Law Religion Culture Review

Exploring the intersections of law, religion and culture. Copyright by Richard J. Radcliffe. All rights reserved.

Monday, March 03, 2008

Movie Review: No Country for Old Men.

"'No Country' is a stark but richly poetic allegory about a Western garden of original sin in which a world-weary authority figure, Sheriff Bell (Tommy Lee Jones), and a satanic predator (Bardem) fight over a native young Adam who falls into temptation and drags his Eve down with him."

--Reed Johnson, LA Times, March 2, 2008, p. E6
(http://www.calendarlive.com/movies/cl-ca-goodevil2mar02,0,6882359.story).

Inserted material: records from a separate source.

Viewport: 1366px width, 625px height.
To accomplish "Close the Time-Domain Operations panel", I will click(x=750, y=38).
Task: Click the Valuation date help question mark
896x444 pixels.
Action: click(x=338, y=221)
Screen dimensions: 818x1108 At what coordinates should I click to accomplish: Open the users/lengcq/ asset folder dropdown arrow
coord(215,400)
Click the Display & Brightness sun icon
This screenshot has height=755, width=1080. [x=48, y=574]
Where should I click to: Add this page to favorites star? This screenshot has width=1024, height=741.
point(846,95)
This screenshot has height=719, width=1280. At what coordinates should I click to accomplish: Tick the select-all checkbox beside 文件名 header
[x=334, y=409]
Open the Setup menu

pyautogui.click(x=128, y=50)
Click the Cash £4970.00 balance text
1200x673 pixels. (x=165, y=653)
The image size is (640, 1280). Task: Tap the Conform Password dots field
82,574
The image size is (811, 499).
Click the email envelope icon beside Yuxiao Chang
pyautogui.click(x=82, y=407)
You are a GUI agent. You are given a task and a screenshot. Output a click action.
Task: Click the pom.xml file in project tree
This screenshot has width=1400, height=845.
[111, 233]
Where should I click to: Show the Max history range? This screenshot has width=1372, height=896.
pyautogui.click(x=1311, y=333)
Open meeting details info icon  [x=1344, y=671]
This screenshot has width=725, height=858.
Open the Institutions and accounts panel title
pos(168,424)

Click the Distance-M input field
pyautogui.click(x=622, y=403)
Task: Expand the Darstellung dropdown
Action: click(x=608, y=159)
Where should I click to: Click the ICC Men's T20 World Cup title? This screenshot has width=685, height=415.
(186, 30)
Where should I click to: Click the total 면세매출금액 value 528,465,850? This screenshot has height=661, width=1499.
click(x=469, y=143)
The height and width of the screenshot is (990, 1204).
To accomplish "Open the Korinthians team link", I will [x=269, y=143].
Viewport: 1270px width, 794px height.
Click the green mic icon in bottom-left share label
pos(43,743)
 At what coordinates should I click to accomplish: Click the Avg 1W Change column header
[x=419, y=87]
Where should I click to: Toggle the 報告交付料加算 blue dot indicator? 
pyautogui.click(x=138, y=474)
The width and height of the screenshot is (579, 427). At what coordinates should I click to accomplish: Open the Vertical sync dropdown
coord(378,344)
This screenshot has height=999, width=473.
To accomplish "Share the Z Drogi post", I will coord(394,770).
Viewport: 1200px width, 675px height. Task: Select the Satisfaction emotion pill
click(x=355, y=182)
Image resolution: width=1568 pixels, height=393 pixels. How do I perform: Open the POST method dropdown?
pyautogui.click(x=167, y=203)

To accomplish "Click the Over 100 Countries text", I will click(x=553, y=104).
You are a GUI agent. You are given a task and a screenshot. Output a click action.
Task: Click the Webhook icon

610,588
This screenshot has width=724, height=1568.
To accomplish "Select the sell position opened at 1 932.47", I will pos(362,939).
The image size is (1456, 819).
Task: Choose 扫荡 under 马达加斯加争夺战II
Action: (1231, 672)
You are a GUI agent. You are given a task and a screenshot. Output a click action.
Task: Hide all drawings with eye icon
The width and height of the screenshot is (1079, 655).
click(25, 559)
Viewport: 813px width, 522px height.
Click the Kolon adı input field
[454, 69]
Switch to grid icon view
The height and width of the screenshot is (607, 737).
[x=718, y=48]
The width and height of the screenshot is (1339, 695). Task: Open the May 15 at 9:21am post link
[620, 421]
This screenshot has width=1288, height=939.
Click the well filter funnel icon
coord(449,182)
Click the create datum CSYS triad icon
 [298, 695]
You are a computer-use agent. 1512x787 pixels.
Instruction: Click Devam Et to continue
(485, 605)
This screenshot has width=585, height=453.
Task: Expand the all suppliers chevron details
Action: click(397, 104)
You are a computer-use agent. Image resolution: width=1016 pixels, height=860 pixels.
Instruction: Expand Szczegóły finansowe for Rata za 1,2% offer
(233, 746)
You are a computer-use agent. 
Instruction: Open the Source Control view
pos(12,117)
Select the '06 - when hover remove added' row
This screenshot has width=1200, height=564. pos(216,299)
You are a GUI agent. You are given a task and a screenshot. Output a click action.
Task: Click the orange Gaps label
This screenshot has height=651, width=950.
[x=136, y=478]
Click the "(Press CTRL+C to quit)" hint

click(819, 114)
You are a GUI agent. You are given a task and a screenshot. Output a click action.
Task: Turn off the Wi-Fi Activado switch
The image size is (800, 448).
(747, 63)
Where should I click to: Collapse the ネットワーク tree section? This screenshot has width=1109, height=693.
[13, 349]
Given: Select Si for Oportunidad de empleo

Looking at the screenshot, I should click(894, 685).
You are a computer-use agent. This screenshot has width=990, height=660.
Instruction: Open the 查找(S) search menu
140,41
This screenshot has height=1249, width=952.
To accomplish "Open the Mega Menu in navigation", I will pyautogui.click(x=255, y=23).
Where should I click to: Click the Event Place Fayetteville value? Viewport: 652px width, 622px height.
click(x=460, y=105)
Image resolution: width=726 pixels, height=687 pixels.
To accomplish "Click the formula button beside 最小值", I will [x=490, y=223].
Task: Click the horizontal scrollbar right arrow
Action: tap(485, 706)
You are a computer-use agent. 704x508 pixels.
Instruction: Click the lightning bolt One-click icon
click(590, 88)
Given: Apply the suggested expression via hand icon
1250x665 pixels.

While I'm not prepared to subscribe fully to Johnson's proffered allegory, I co-sign the view that No Country for Old Men is a powerful allegory. Much like cinematographers who film surfers on waves, there's much, if not more, churning below the surface.

On its surface, it's an action caper where a "lucky" guy finds a bag full of money. His luck turns south when others chase him for the same bounty. His luck turns apocalyptic when one of his chasers happens to be evil personified. In this crucible, No Country unpacks many lessons, which lurk just under the action.

Jeffrey Overstreet's review in Christianity Today posits three possible overarching conclusions:

1. "God might be so disgusted with humankind that he's decided to keep his distance and let us destroy each other;"

2. "God might be trying to reach into the world through fleeting gestures of human benevolence [ ]; or,

3. "God just might not exist at all."

http://www.christianitytoday.com/movies/reviews/2007/nocountryforoldmen.html.

At the group blog MereOrthodoxy, my friend Matthew Anderson also correctly focuses in on the spiritual aspects of No Country: "I wonder, however, about the depths to which their agnosticism about the cosmic forces governing the universe drives their comedic style, which has always seemed to be laced with a touch of cynicism. Though it is not a comedy, Death’s triumph in No Country for Old Men is final. The absence of a providential hand to bring goodness from evil lends itself to the sort of dark, cynical comedy that the Coen[s] seem to enjoy."

http://mereorthodoxy.com/?p=1308

Johnson, Overstreet and Anderson (and I) are not guilty of rampant eisegesis--i.e. reading too much into the movie. The Coens introduce God squarely into the story. After witnessing a parade of evil that he could not stop or slow, Sheriff Bell finally declares: "I always thought when I got older that God would sort of come into my life in some way. He didn't." Hearing this, the Sheriff's friend indignantly (but also supportively) replies: "You don't know what God thinks."

Hence, God's inscrutability draws the bottom line.

No Country for Old Men receives an "A."